My introduction to Gerald Murnane was his debut novel Tamarisk Row, which I loved for the way it depicted childhood imagination and the sense of strangeness hidden within the everyday. Murnane’s 2005 essay collection Invisible Yet Enduring Lilacs came as part of my And Other Stories subscription, and it has proven an ideal follow-up to Tamarisk Row. I’ve valued it for the chance to spend time in the author’s world. 

The essays in this collection gave me some insight into how Murnane perceives the world. For example, the young protagonist of Tamarisk Row would imagine whole worlds in the abstract patterns of light through glass. It came as no surprise to discover that, when Murnane played horse-racing games with marbles, he would focus on the patterns created out of each small movement. He also mentions a liking of charts and diagrams: some of his essays feel like diagrams put into words, as they circle back over images and memories. 

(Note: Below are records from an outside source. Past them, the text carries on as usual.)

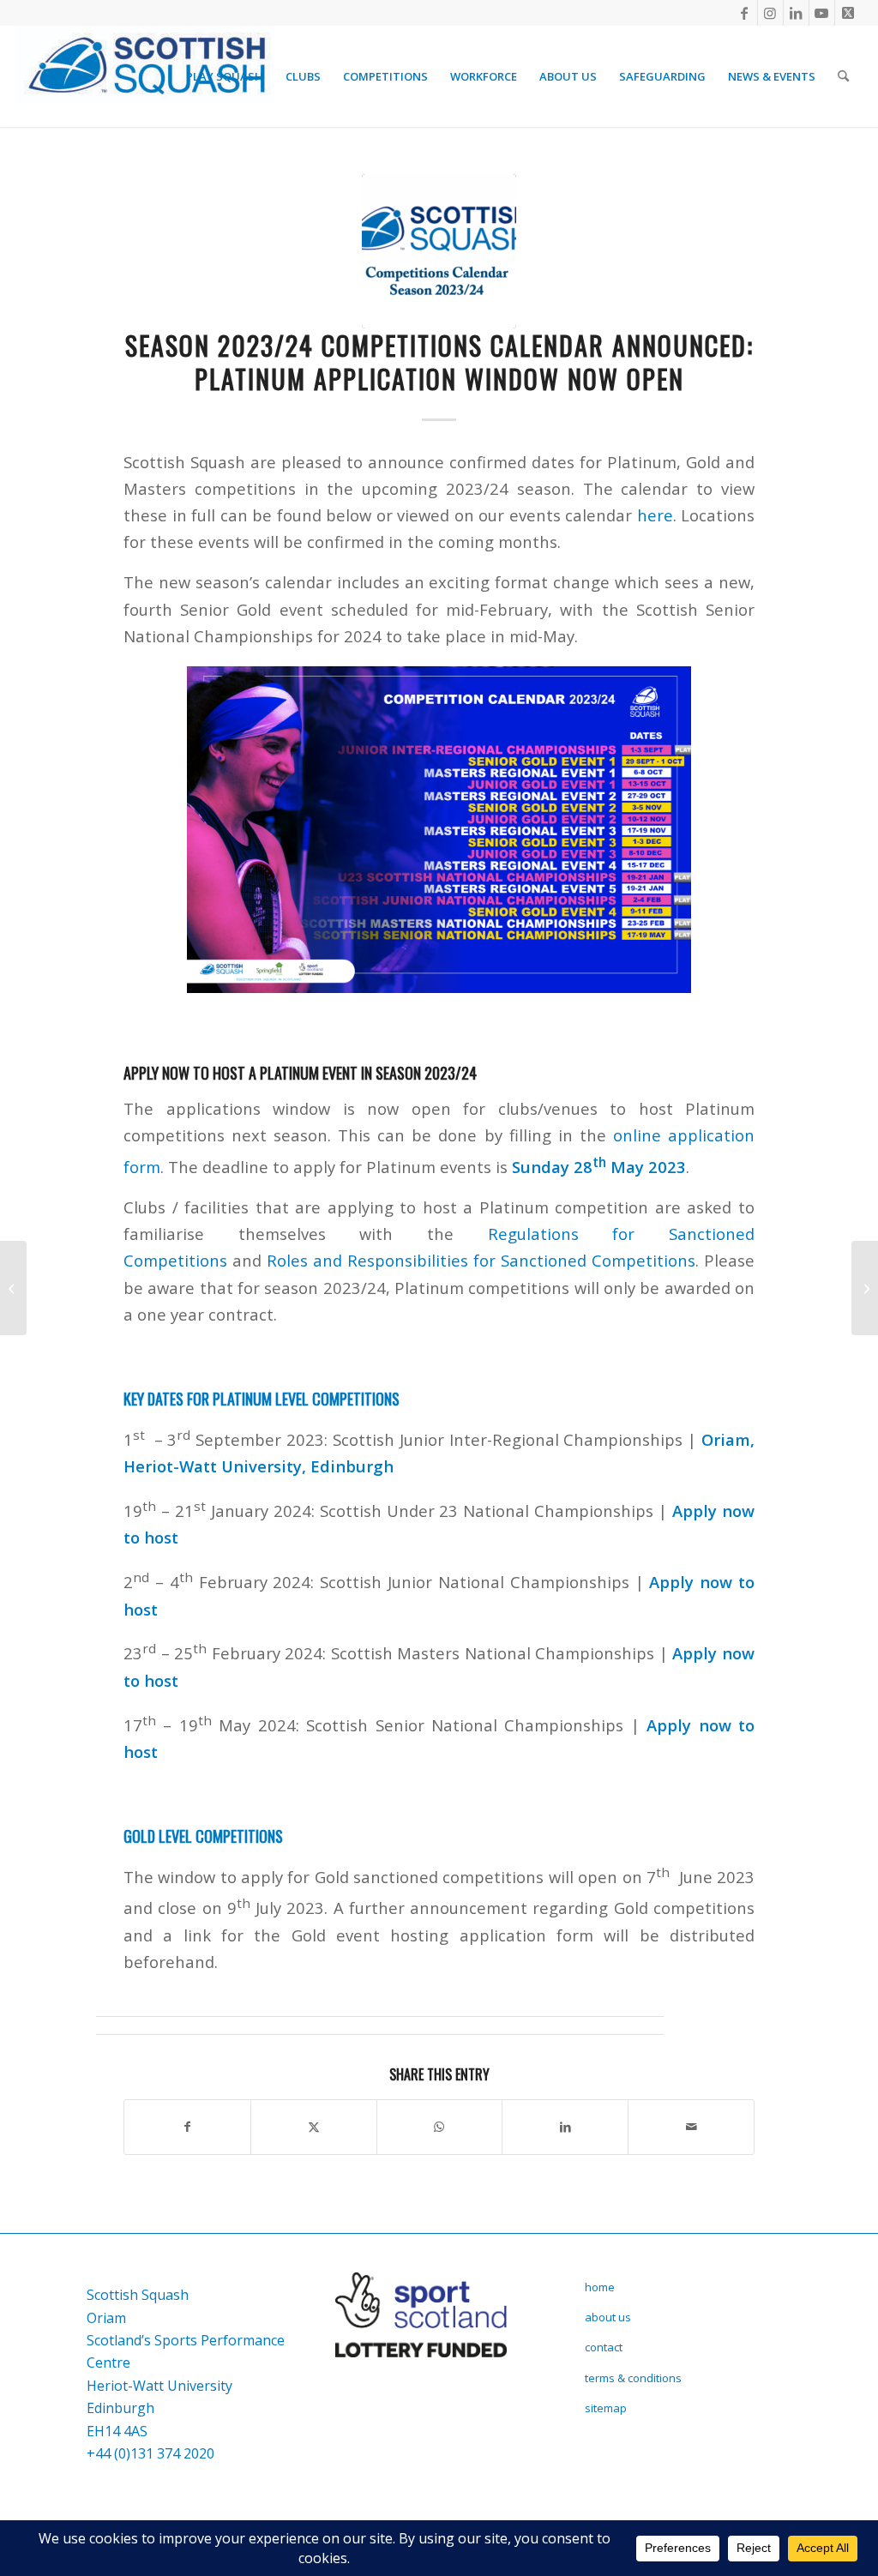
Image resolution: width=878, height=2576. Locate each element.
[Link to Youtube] (821, 13)
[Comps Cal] (439, 251)
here (655, 515)
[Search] (843, 76)
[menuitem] (224, 76)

Murnane’s writing often seems to return to landscapes, but landscapes of the mind, imagined grasslands or plains. As he puts it in ‘Birds of the Puszta‘:

Plains looked simple but were not so. The grass leaning in the wind was all that could be seen of plains, but under the grass were insects and spiders and frogs and snakes – and ground-dwelling birds. I thought of plains whenever I wanted to think of something unremarkable at first sight but concealing much of meaning. And yet plains deserved, perhaps, not to be inspected closely. A pipit, crouched over its eggs in the shadow of a tussock, was the colour of dull grass. I was a boy who delighted in finding what was meant to remain hidden, but I was also a boy who liked to think of lost kingdoms.

Murnane’s work keeps evoking for me a sense of “lost kingdoms”, imaginative spaces hidden just out of sight. When I finished Invisible Yet Enduring Lilacs, I had been changed by it: when I looked around at the world, something felt different.